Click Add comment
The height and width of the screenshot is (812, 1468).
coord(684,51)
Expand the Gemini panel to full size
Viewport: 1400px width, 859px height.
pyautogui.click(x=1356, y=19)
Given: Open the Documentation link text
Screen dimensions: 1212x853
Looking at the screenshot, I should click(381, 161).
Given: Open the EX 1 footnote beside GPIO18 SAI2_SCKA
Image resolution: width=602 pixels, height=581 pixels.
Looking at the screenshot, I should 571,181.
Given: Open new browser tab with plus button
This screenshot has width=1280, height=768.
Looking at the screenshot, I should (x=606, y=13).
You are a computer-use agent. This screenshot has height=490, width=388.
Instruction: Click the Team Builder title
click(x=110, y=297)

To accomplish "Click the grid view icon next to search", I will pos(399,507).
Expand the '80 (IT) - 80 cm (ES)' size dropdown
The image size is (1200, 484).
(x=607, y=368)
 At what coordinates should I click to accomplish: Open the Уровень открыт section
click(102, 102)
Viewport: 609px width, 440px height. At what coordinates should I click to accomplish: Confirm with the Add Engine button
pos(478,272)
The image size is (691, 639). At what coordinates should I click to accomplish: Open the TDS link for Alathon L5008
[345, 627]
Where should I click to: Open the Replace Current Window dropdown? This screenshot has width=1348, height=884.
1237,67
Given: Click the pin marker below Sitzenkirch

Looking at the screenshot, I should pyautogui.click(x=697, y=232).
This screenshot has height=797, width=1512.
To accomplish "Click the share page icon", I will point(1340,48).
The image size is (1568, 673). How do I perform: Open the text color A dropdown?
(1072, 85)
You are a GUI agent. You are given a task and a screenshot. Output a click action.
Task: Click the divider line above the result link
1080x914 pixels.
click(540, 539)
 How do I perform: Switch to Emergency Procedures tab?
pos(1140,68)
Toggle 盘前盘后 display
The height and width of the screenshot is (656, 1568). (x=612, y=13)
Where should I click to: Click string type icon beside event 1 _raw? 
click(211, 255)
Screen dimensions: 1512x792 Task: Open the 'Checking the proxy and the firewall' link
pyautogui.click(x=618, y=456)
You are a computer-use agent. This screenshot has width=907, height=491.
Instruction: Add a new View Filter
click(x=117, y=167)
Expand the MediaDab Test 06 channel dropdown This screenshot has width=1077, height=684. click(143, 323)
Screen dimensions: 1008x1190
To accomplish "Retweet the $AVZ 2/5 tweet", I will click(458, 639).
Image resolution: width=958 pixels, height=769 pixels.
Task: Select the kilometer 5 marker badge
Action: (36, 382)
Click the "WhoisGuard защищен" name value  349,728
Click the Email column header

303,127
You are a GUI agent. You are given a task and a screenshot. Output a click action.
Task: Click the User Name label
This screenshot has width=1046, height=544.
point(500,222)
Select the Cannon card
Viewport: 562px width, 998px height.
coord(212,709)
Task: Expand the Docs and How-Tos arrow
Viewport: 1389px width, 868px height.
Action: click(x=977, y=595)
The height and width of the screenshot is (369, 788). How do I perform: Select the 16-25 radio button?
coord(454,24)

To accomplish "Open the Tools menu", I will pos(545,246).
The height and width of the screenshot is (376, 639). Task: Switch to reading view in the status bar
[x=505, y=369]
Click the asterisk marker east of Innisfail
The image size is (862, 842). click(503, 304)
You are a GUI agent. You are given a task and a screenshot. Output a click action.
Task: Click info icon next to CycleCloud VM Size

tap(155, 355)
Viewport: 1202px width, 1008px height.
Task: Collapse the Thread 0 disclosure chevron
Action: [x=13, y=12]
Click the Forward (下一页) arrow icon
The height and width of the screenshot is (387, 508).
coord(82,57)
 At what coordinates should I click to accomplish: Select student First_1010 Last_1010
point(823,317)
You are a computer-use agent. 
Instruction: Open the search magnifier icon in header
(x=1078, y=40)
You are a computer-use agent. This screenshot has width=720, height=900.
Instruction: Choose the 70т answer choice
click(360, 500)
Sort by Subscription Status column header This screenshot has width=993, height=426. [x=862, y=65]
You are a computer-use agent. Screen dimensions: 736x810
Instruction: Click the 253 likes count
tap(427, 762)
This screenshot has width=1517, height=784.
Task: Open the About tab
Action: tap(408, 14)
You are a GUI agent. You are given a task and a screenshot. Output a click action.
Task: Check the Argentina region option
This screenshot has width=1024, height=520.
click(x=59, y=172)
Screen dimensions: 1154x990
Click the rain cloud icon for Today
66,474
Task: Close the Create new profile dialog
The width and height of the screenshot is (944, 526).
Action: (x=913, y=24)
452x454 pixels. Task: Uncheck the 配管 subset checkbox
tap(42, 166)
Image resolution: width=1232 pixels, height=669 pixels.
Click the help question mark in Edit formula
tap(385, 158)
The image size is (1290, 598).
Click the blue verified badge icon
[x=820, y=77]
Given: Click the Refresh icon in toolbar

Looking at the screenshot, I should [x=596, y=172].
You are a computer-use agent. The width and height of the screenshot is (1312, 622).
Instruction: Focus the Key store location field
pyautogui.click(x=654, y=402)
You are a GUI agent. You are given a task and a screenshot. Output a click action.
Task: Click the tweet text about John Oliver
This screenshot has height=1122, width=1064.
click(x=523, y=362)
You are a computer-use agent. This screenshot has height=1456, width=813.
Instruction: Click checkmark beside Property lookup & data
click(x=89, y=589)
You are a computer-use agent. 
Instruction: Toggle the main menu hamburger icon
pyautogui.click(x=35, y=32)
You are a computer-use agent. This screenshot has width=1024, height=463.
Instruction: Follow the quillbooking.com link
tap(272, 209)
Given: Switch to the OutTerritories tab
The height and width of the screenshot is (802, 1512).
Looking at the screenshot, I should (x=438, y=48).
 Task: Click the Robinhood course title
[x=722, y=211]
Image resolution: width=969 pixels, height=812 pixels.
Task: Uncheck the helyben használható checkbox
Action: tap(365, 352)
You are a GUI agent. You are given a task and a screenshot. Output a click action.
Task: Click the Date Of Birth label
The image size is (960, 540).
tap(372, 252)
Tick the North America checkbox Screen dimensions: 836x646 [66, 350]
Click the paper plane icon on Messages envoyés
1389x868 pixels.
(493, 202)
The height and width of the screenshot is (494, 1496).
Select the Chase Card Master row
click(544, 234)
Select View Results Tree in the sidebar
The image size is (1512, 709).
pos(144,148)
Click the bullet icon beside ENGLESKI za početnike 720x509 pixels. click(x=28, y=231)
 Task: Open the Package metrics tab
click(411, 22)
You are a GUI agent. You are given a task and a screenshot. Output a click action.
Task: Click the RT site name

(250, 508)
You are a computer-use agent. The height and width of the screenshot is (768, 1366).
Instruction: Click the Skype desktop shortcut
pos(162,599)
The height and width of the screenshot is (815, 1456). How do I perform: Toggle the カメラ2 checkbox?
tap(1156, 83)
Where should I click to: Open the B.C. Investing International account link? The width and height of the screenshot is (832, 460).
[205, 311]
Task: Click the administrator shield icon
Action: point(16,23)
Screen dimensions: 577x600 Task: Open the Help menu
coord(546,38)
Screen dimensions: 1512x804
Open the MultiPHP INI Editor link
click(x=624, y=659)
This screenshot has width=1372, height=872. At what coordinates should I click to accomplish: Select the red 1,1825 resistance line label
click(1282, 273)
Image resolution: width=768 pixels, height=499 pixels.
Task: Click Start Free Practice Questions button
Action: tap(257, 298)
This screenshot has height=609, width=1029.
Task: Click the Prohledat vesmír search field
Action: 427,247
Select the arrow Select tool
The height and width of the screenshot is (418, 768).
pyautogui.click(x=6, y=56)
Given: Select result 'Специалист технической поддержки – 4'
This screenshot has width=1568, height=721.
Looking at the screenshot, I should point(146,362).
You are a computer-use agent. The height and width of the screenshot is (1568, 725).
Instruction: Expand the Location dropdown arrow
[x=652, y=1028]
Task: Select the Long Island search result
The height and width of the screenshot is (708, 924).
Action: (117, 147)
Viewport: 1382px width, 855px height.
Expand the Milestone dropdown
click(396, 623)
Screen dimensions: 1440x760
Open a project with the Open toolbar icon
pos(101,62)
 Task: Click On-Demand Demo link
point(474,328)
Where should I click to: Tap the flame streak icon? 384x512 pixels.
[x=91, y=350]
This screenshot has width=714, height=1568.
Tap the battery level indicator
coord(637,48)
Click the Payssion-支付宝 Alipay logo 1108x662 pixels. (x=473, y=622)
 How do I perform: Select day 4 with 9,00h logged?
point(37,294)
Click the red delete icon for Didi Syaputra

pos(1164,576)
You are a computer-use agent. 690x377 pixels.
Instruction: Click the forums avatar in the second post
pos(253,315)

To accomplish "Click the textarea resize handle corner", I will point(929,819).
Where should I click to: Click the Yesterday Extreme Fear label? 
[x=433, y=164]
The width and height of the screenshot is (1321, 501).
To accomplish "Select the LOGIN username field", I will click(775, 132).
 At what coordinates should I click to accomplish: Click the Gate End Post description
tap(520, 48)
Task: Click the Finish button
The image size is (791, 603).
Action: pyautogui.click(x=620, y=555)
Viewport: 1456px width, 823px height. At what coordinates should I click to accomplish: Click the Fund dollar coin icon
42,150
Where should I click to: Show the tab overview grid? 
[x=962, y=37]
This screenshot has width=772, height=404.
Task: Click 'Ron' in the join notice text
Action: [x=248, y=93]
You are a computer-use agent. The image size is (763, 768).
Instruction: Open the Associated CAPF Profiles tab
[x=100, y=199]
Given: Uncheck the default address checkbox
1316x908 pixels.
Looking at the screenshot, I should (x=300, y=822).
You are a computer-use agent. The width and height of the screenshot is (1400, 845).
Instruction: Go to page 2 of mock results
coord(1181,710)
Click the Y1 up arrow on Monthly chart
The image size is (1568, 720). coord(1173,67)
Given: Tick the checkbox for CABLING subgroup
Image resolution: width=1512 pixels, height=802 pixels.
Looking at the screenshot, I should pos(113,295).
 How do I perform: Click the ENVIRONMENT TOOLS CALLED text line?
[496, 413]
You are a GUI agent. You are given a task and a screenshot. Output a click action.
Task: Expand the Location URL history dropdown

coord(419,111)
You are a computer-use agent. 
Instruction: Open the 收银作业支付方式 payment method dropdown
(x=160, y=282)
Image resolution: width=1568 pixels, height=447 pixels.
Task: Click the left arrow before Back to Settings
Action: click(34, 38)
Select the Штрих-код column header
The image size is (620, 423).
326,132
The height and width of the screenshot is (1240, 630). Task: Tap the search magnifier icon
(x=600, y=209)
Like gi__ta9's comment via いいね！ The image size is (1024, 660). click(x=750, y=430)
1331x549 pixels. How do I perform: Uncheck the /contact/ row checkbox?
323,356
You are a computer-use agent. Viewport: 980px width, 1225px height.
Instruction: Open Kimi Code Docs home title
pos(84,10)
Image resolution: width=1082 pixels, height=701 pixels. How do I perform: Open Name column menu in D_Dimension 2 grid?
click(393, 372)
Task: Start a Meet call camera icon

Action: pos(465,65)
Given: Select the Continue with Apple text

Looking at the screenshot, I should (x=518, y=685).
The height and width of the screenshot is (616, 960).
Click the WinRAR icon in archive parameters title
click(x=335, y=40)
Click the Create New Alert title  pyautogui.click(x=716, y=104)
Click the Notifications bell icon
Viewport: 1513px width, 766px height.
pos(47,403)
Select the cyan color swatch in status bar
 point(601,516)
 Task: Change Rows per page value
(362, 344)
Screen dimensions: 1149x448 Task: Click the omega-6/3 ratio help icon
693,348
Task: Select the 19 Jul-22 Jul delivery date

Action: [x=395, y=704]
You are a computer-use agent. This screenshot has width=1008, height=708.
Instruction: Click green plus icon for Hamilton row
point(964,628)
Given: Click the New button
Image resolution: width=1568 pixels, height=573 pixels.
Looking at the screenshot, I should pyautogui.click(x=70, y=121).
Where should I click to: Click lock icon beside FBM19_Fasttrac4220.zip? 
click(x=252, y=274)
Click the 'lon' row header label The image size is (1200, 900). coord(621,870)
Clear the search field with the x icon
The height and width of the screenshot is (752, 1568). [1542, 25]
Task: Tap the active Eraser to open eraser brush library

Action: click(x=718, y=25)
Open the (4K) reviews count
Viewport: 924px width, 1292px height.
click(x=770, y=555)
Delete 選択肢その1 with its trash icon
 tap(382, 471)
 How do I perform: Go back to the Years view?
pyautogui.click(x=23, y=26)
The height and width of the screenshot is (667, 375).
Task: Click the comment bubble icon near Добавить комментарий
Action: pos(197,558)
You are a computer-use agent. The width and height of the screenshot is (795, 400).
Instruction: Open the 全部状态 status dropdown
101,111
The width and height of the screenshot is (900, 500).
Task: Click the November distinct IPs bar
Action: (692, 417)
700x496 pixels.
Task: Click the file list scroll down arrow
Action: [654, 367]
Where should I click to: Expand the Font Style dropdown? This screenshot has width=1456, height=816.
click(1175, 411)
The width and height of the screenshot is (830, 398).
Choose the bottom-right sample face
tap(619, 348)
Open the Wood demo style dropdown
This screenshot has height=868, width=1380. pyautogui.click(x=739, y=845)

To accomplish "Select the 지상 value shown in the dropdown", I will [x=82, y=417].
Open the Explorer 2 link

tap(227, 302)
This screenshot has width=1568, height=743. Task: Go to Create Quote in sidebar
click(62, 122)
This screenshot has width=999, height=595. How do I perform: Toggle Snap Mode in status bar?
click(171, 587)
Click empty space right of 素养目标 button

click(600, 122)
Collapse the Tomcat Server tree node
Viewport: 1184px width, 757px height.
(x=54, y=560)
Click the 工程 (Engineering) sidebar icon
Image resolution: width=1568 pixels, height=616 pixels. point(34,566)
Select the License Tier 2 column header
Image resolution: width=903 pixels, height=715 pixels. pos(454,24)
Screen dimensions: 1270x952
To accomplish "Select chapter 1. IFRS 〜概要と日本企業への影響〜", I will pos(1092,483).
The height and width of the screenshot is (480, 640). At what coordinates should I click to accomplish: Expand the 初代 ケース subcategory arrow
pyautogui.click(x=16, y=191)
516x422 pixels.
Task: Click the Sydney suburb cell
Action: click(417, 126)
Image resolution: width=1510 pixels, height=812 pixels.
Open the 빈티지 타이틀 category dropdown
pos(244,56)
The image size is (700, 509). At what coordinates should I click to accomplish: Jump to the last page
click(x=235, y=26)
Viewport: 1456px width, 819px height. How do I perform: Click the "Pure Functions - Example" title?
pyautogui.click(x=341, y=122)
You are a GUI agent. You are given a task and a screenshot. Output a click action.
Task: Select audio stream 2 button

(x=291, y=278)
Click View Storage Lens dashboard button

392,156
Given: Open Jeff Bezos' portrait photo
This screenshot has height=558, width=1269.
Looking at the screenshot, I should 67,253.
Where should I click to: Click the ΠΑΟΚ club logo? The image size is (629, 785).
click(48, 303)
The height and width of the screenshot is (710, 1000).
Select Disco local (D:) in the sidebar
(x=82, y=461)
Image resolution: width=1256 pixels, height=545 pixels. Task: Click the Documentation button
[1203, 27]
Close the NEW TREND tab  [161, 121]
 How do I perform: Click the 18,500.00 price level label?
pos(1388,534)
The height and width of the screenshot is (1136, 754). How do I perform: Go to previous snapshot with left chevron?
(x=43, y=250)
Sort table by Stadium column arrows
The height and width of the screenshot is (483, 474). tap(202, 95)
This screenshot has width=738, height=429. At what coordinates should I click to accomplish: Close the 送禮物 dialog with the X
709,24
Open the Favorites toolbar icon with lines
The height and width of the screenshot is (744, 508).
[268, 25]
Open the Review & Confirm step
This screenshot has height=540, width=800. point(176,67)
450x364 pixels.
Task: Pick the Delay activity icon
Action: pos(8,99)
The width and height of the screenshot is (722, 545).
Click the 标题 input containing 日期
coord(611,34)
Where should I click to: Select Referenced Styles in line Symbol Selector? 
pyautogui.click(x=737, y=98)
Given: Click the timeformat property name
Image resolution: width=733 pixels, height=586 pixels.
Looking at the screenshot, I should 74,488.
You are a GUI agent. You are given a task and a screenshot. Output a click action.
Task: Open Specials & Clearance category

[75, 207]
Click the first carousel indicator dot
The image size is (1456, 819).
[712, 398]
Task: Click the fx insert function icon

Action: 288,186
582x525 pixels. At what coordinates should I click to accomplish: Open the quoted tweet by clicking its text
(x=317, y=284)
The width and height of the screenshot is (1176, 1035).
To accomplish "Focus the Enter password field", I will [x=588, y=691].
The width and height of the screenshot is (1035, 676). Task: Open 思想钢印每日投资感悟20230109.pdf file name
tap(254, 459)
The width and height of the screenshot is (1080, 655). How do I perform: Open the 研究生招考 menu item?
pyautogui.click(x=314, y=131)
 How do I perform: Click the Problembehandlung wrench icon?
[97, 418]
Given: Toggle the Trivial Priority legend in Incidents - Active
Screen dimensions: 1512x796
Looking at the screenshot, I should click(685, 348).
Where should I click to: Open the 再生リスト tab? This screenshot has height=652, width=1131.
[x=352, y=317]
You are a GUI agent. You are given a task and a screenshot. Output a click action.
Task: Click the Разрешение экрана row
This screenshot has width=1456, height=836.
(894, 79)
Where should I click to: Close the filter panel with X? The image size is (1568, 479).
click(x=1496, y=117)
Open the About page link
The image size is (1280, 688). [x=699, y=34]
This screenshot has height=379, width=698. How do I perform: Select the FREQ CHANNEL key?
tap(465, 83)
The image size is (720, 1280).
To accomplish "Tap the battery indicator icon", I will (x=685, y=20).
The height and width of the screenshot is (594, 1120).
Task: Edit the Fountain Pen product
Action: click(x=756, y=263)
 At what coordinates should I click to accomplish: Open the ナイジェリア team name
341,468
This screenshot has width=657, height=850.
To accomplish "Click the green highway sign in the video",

------------------------

§ **Try it**: Retype only this portion of the data above: the line containing "The height and width of the screenshot is (1240, 630).", the line containing "The height and width of the screenshot is (616, 960).", and all lines between them, exactly.

§ **Exercise answer**:
The height and width of the screenshot is (1240, 630). Task: Tap the search magnifier icon
(x=600, y=209)
Like gi__ta9's comment via いいね！ The image size is (1024, 660). click(x=750, y=430)
1331x549 pixels. How do I perform: Uncheck the /contact/ row checkbox?
323,356
You are a computer-use agent. Viewport: 980px width, 1225px height.
Instruction: Open Kimi Code Docs home title
pos(84,10)
Image resolution: width=1082 pixels, height=701 pixels. How do I perform: Open Name column menu in D_Dimension 2 grid?
click(393, 372)
Task: Start a Meet call camera icon

Action: pos(465,65)
Given: Select the Continue with Apple text

Looking at the screenshot, I should (x=518, y=685).
The height and width of the screenshot is (616, 960).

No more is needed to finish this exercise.